There is absolutely no reason for google to cache every page of every site when that could be thousands of pages. You mention you have thousands of products. What if google crawled every page of amazon.com and buy.com - do you really think you would have a chance to compete?
If you cannot get google to know what your site is about in a couple thousand pages - the extra 90K pages are not going to help.
If I had a site of public records, do you think it is Googles duty to spider every record?
Sure it's all unique content but not really ;)
But, public records are valuable information. If I am researching obscure stuff, I hope to find it there. I believe Google intends to be be comprehensive. Isn't that why they call it Google?
You can't really be arguing that no one source can have more than "a couple thousand" pages of useful information.
I am not saying at all that the site does not have usefull information. What I am saying if Google cached every page of the public records that are on file for local governments, how could a site that has the same compete? Do a search for "Windows Information" on Google. Now what if Google cached every page of Microsoft. Who do you think would have the first 1000 pages of SERPS?
Would you really like to compete with this on a grand scale? Just because somebody dumps a database into a website does not mean that Google should crawl every page.
Each of my records is about a specific person, group, or corporation. Many, many searchers put the name of a specific person, group, or corporation into the Google search box. Google might even spit out a white pages listing when it responds, if it detects that it's a candidate for a white pages scan. If you put in a ten-digit U.S. telephone number, it will do a reverse lookup in the U.S. white pages. They aren't using the best collection of white pages data, but it's still useful.
Have you ever heard the term, "I googled him and found out..."? I think it was in a New York Times article about two people on a first date, and it turned out that each had already "googled" the other. It was a lightweight piece, and Google loved the publicity.
Name searches are powerful on Google if you know how to search, particularly when the name is not so common. I think this is one of the more significant contributions search engines have made to our society. For investigative journalists, Google is the first port-of-call. Over 95 percent of my Google referrals are zeroing in on a specific name, so I try to optimize that page (one page per name) for the name itself.
Google has even bragged about their ability in this respect.
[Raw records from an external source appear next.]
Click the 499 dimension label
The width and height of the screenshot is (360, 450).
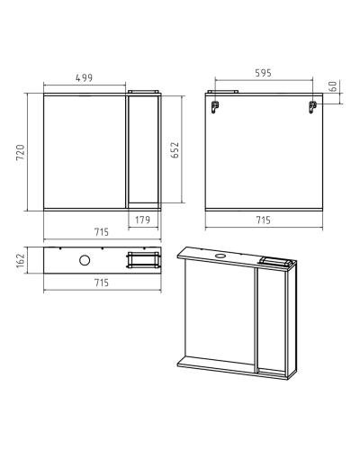[84, 78]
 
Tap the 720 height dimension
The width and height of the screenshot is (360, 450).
[21, 152]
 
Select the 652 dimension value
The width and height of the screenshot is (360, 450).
[175, 150]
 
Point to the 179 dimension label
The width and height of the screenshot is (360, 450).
[142, 220]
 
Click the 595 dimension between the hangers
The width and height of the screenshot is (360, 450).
[263, 73]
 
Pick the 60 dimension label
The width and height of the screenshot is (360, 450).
[333, 86]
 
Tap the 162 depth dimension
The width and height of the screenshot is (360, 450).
[21, 261]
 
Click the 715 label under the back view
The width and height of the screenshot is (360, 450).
[263, 220]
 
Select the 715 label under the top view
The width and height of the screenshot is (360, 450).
[102, 283]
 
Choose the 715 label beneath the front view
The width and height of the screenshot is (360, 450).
[102, 232]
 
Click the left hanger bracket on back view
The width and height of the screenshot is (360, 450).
[215, 107]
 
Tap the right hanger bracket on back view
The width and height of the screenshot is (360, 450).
[312, 107]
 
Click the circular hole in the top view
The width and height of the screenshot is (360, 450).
[85, 260]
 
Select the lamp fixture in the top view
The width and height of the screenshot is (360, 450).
[143, 260]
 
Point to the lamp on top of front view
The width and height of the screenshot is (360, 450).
[143, 92]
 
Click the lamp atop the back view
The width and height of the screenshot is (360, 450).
[223, 92]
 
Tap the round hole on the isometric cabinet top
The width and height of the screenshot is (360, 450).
[221, 256]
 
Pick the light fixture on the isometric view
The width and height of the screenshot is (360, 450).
[275, 262]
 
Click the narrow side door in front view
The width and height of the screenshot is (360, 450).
[143, 149]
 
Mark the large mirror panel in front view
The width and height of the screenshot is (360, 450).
[85, 151]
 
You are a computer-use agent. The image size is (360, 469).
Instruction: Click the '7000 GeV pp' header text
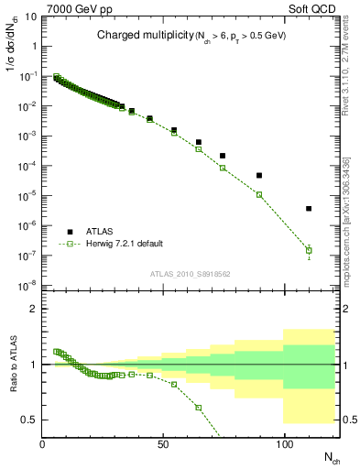click(x=74, y=7)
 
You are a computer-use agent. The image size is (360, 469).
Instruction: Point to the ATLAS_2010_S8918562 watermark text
click(x=191, y=273)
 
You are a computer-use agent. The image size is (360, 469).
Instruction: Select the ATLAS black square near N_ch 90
click(x=259, y=175)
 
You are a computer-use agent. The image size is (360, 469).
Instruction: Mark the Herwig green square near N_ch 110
click(x=309, y=250)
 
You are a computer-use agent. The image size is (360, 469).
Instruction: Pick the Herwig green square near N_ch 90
click(x=259, y=194)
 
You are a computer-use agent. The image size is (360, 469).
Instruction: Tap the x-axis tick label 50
click(x=163, y=445)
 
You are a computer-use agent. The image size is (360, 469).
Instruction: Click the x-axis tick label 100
click(x=284, y=445)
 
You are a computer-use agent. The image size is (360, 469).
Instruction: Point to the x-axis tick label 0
click(x=43, y=445)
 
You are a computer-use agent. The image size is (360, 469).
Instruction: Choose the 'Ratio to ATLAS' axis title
click(x=12, y=364)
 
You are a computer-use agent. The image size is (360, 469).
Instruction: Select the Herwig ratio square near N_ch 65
click(x=199, y=407)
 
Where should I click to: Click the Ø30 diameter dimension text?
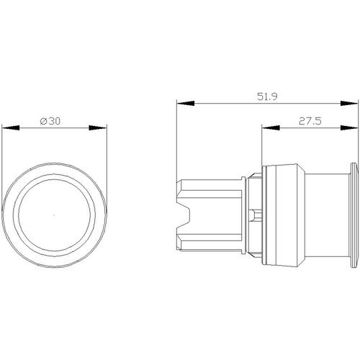(x=50, y=121)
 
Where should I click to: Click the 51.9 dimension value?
(x=267, y=96)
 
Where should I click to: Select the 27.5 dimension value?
(x=310, y=121)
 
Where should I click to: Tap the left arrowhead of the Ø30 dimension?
(x=11, y=127)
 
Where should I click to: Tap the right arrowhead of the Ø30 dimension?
(x=98, y=127)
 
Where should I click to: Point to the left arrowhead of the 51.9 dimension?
(x=185, y=103)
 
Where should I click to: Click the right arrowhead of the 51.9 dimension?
(x=349, y=103)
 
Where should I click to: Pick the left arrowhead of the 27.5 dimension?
(x=271, y=127)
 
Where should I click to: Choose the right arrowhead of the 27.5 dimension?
(x=349, y=127)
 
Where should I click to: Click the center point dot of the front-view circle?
(x=54, y=215)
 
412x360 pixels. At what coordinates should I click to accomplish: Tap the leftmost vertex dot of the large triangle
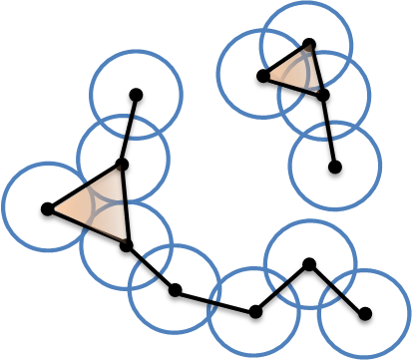click(45, 211)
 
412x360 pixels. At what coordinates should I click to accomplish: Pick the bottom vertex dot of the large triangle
click(124, 248)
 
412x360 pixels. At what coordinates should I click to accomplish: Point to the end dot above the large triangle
click(136, 97)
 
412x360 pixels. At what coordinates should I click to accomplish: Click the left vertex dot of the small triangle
click(261, 77)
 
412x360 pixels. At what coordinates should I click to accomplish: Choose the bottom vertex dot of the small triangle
click(323, 100)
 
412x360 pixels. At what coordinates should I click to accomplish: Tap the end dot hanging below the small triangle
click(334, 172)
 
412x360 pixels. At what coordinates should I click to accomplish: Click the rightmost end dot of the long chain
click(365, 318)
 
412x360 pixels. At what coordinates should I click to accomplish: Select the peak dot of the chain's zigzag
click(309, 266)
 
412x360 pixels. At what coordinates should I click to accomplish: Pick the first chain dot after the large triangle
click(174, 294)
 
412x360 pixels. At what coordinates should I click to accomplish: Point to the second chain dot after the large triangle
click(255, 316)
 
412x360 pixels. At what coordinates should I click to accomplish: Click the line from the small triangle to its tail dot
click(329, 136)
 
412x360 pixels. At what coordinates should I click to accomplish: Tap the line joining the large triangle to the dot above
click(130, 133)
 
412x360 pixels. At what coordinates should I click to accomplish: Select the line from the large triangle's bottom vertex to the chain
click(149, 271)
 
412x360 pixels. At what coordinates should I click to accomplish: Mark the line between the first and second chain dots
click(214, 305)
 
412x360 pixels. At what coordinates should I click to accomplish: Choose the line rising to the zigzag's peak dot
click(282, 291)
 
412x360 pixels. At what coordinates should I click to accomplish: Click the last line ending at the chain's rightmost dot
click(337, 292)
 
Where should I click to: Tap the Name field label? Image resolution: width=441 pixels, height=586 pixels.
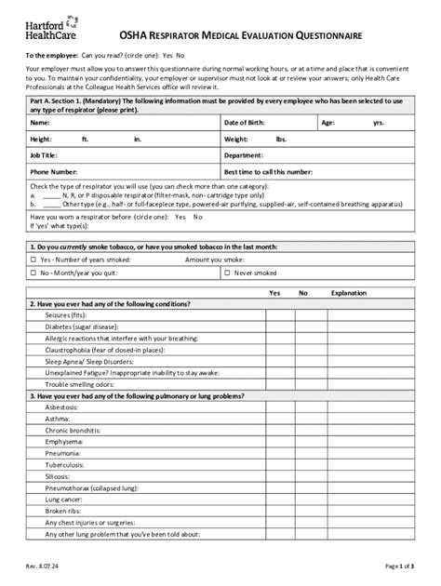coord(40,122)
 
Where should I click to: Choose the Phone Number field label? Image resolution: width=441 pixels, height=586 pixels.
coord(53,171)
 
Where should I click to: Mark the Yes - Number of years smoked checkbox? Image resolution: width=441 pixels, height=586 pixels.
coord(34,260)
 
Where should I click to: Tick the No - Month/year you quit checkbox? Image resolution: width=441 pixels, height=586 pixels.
coord(34,273)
I believe it was Sergey who said that the first thing any employer might want to do when looking at a promising resume, is to "google" the person.
Google becomes a verb, as happened many years ago with Xerox, as in "I'll xerox a copy for you." This is like living in heaven for any public relations department in an aggressive company.
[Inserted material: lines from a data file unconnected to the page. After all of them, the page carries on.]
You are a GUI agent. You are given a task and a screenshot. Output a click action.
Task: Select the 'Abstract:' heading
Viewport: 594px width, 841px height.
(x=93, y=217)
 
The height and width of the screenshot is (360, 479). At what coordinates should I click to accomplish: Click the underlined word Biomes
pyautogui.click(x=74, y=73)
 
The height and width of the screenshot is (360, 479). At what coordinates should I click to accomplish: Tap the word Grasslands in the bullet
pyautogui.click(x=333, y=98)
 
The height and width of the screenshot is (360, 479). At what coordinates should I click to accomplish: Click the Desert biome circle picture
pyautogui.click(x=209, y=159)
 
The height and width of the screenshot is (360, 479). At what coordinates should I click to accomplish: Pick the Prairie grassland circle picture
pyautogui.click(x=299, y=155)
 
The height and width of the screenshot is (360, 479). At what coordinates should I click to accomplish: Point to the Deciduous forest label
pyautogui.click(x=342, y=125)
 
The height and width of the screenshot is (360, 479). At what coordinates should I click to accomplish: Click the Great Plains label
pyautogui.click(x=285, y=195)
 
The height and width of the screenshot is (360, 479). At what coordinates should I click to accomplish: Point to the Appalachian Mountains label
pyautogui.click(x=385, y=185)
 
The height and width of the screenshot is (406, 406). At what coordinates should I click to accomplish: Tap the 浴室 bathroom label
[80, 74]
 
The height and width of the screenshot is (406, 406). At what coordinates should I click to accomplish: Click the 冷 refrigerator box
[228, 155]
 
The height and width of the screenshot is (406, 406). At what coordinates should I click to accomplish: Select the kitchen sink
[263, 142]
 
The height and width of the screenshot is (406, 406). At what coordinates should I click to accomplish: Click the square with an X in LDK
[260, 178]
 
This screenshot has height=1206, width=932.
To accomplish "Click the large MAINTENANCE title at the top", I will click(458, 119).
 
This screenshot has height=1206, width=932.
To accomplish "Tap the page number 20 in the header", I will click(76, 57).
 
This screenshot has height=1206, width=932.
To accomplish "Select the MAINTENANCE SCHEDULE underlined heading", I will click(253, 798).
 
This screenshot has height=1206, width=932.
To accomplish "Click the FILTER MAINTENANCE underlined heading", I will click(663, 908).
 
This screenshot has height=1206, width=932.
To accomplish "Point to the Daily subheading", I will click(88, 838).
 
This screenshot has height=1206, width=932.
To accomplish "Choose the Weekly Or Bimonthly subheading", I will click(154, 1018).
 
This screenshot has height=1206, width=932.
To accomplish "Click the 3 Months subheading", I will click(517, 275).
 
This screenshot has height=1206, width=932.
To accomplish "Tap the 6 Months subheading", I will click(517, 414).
It seems to me that Doofus has the point correct. His point, if I may re-state it, is that Google's method of determining what pages to crawl and index is counter to their goal of indexing all quality relevant content because it sometimes causes large sites with good content to be under-indexed. To me, this seems to be a good and interesting point.
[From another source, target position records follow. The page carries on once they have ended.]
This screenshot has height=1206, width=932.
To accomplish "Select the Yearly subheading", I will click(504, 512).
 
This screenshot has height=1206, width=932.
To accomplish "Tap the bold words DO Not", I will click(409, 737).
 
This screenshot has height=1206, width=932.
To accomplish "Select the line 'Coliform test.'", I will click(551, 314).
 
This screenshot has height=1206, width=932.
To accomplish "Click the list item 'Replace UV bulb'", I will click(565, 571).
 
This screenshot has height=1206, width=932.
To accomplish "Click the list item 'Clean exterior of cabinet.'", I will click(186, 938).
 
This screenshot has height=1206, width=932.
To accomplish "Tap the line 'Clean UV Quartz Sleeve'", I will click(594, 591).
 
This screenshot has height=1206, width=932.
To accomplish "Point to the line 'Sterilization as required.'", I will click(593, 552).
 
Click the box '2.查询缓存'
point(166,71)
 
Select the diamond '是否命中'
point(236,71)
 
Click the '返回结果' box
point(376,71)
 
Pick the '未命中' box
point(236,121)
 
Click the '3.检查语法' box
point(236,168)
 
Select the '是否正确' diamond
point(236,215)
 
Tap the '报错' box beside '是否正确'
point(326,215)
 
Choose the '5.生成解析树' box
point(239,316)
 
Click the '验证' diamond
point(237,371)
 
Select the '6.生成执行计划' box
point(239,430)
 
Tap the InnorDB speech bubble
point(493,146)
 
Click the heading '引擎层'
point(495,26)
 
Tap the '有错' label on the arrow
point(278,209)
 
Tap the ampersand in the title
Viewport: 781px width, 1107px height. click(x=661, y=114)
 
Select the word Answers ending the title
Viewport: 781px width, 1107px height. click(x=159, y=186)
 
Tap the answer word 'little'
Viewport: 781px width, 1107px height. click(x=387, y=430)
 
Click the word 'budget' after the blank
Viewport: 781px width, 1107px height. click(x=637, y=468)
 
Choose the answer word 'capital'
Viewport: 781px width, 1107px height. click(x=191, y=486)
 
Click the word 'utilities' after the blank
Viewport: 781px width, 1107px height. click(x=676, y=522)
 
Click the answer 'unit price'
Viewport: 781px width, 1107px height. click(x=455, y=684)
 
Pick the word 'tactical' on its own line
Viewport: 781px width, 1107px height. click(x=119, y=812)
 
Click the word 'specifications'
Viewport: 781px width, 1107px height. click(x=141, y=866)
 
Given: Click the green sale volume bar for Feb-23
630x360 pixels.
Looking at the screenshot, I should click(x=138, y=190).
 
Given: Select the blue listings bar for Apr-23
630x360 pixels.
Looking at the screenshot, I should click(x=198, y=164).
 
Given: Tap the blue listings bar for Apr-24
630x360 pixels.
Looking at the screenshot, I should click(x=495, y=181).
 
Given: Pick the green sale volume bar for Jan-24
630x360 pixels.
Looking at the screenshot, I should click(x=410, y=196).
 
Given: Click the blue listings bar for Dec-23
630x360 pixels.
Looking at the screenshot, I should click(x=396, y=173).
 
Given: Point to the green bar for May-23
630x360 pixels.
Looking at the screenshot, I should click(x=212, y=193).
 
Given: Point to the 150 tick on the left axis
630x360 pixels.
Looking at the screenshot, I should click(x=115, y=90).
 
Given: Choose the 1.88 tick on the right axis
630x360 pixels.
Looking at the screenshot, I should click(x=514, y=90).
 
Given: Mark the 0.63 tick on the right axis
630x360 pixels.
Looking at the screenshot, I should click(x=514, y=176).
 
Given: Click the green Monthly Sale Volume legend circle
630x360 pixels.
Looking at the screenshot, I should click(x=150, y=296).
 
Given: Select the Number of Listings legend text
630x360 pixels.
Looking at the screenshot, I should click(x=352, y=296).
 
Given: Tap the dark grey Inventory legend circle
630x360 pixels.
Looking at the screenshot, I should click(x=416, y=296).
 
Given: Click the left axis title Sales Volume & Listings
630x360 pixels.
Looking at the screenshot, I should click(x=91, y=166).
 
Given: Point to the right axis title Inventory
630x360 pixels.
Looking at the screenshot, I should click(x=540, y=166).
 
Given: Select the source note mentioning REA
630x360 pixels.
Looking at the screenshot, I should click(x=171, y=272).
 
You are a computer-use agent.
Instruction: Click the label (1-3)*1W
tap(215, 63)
You countered with assertions that large sites should not be indexed simply because they have lots of pages. And your posts carry a strong suggestion that you think that any site having a large number of pages must be spam. That, it seems to me, misses the point.
I think the suggestion that any site with many pages must be spam is a very wrong and ill conceived.
Google and the search public both benefit from an algorithm that indexes all quality and relevant content, irrespective of it comes from a large or small site.
For the moment, this does not seem to be the case.
If you were Google, how would you choose what to spider frequently and index deeply and what not? Does choosing for higher pagerank plus new unindexed sites not make sense?